Multi-client and multi-brand views. For agencies managing multiple clients, and for businesses managing multiple brands, the dashboard architecture supports both the individual client or brand view and the aggregate view across the full portfolio. Agency-level metrics — total managed spend, total conversions across all clients, share of budget by channel across the portfolio — give agency leadership the aggregate visibility that individual client views do not.


Technologies Used

  • React / Next.js — campaign dashboard frontend, chart and visualisation components, filter and date range controls, alert management
  • TypeScript — type-safe frontend and API code throughout
  • Rust / Axum — high-performance data ingestion from multiple platform APIs, metric calculation engine, anomaly detection
  • C# / ASP.NET Core — complex platform API integrations, data normalisation logic, historical data management
  • SQL (PostgreSQL, MySQL) — normalised campaign data storage, historical metrics, alert configuration, dashboard configuration
  • Redis — API response caching, real-time metric state, alert processing queue
  • Google Ads API — paid search and shopping data
  • Meta Marketing API — Facebook and Instagram campaign data
  • LinkedIn Marketing API — B2B paid social data
  • Google Analytics 4 Data API — web analytics and conversion data
  • Google Search Console API — organic search performance data
  • Mailchimp / Klaviyo / ActiveCampaign APIs — email campaign performance data
  • Salesforce / HubSpot APIs — CRM lead and revenue data
  • Shopify / WooCommerce APIs — e-commerce transaction data for ROAS calculation
  • SMTP / Slack / push notifications — anomaly alerts and performance notifications

The Manual Assembly Alternative

The alternative to a campaign dashboard is manual data assembly — logging into each platform, noting or exporting the metrics, and constructing the performance view in a spreadsheet or presentation. This process has a cost that is paid in time every time it is done. For an agency managing multiple clients with multiple active campaigns each, the manual assembly time accumulates into a significant operational overhead that limits how frequently meaningful performance analysis can be done and how quickly the team can respond to performance changes.
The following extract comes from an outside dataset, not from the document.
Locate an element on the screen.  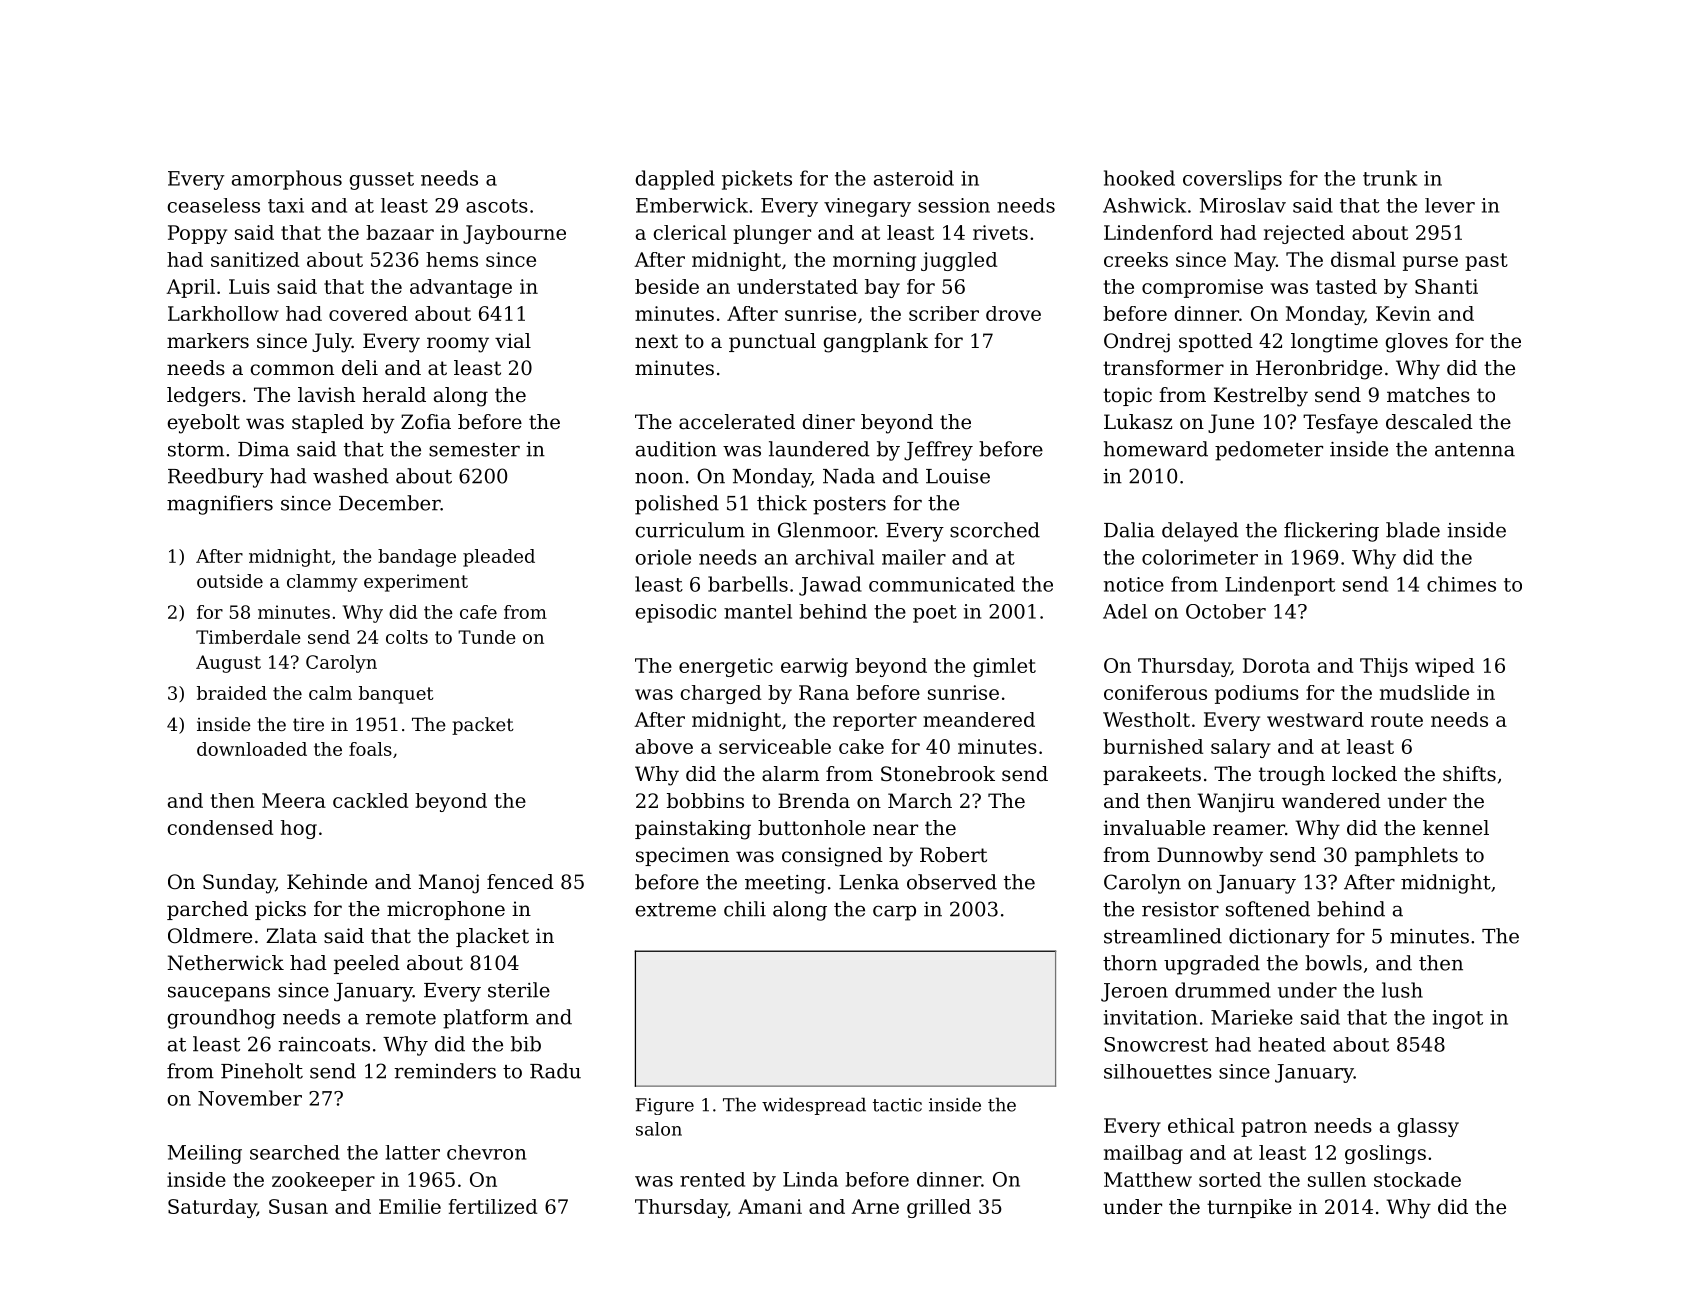
amorphous is located at coordinates (287, 180).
Custom campaign dashboards eliminate this overhead — not by approximating the manual process in software, but by replacing it entirely with automated data retrieval that produces the current performance view whenever it is needed rather than whenever someone has time to assemble it.


One Dashboard, All Your Campaigns

Campaign performance visibility should not depend on how many platforms you are running campaigns on or how much time is available to assemble data manually. A dashboard that consolidates every platform automatically gives the campaign team the operational view they need to manage performance, not the operational overhead of assembling the view before they can see it.